By Dr. Jody Muelaner
A washer is a plate with a hole that lets a fastener to pass through it. The most common shape is a flat disk with a concentric hole. Washers are frequently used to distribute the clamping force from threaded fasteners over a larger area. This prevents bolt heads and nuts from indenting the surfaces of the fastened parts, which could loosen the fastener.
Washers can serve as a spacer and are available in serrated or tabbed to prevent unscrewing. Sprung washers offer axial flexibility and are used to prevent fastening or loosening because of vibration, or to indicate correct pre-load. Several different types of washers are available to suit different applications.
For example, Belleville springs are a sprung washer in the shape of a conical shell, which can be loaded along its axis statically or dynamically. They are also called Belleville or conical spring washers. Belleville washers are typically used in conditions of high current loading or cycling. They are used to absorb vibration and can maintain preload in bolted joints, indicating correct preload based on the gap between adjacent washers. They can also help with “bolt creep” or stress relaxation between a bolt and washer.

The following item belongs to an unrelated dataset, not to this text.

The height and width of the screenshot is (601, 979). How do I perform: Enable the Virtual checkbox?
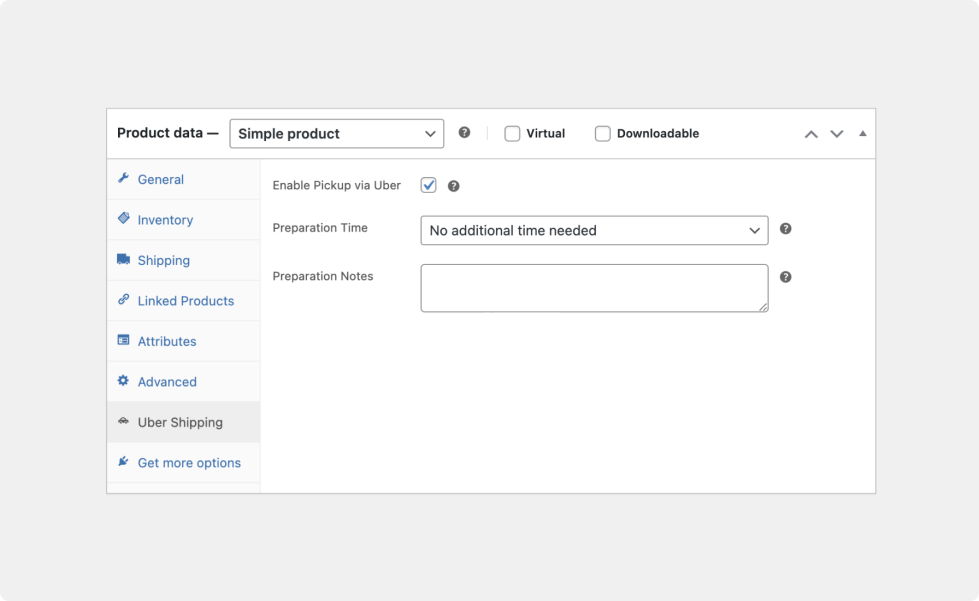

However, one feature Belleville washers are unable to provide is significant locking capacity in bolted applications because of a lack of serrations. Although this can be beneficial, depending on the application, because serrations can also damage the clamping surface.
Although they resemble a washer, Belleville washers are often used as a spring to actuate mechanisms and provide suspension. They can be stacked together in different ways to create longer springs with highly configurable spring rates. They have a number of specific advantages for such applications, including:
• Configurability through stacking
• High force within a small or confined space
• Concentric force distribution
Stacks that use a combination of alternating and same direction Belleville springs can achieve particular spring characteristics. For example, when two or more Belleville springs are stacked together, this changes the spring rate. If multiple springs are stacked in the same direction, this is equivalent to arranging springs in parallel. Although the total range of motion remains the same for one spring, the force generated is multiplied by the number of springs.
When Belleville springs are arranged in this way there is also significant friction between the mating surfaces. This creates a damping effect that can reduce vibration.